Only those lines running from the start of the listing below through the line that holds "The image size is (1485, 812)." are to be written out, exactly and in full.

_EXERCISE MATERIALS_.
···

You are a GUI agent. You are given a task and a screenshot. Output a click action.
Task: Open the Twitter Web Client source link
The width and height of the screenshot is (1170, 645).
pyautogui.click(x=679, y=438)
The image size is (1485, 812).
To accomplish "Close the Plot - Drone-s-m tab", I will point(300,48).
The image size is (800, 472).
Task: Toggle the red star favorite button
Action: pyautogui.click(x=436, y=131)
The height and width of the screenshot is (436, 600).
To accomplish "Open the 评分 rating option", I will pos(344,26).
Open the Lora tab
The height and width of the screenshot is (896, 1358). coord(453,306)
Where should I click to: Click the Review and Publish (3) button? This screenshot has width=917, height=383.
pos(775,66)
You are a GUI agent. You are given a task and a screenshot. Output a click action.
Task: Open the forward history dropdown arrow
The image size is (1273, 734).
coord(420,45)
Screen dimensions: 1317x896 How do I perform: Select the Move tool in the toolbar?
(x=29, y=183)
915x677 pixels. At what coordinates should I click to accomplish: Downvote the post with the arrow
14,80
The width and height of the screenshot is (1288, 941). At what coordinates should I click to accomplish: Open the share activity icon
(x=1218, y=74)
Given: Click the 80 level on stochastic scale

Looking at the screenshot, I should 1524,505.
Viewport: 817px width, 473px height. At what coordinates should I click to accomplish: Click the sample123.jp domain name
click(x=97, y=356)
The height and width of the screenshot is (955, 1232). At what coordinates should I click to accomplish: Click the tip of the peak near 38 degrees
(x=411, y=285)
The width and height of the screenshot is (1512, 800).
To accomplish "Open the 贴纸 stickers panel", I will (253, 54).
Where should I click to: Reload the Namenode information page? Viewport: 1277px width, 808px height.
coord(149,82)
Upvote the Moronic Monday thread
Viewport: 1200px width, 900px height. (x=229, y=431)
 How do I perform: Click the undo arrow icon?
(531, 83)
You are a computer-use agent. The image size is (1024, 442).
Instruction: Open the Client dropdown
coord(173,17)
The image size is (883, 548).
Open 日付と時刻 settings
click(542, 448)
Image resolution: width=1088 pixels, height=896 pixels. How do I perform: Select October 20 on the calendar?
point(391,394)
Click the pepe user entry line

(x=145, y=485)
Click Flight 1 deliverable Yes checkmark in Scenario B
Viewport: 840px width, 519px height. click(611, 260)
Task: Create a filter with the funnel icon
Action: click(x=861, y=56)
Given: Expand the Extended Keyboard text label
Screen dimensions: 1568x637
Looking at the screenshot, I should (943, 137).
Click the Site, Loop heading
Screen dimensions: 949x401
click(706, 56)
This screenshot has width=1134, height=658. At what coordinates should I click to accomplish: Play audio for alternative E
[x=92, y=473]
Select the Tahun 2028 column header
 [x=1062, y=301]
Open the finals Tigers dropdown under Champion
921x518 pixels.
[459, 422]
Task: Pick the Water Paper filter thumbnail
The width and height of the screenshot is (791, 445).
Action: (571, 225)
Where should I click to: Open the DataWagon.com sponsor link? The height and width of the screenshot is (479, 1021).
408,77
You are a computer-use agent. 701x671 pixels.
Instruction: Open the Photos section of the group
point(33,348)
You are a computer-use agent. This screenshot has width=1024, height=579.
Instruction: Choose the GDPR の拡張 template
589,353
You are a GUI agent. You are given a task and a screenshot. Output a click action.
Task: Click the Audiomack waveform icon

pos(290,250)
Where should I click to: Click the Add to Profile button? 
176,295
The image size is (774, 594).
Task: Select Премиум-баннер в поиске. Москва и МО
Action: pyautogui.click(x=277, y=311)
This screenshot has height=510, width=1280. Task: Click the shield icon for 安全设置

···

_WRITTEN RESPONSE_.
You are a GUI agent. You are given a task and a screenshot. Output a click action.
Task: Open the Twitter Web Client source link
The width and height of the screenshot is (1170, 645).
pyautogui.click(x=679, y=438)
The image size is (1485, 812).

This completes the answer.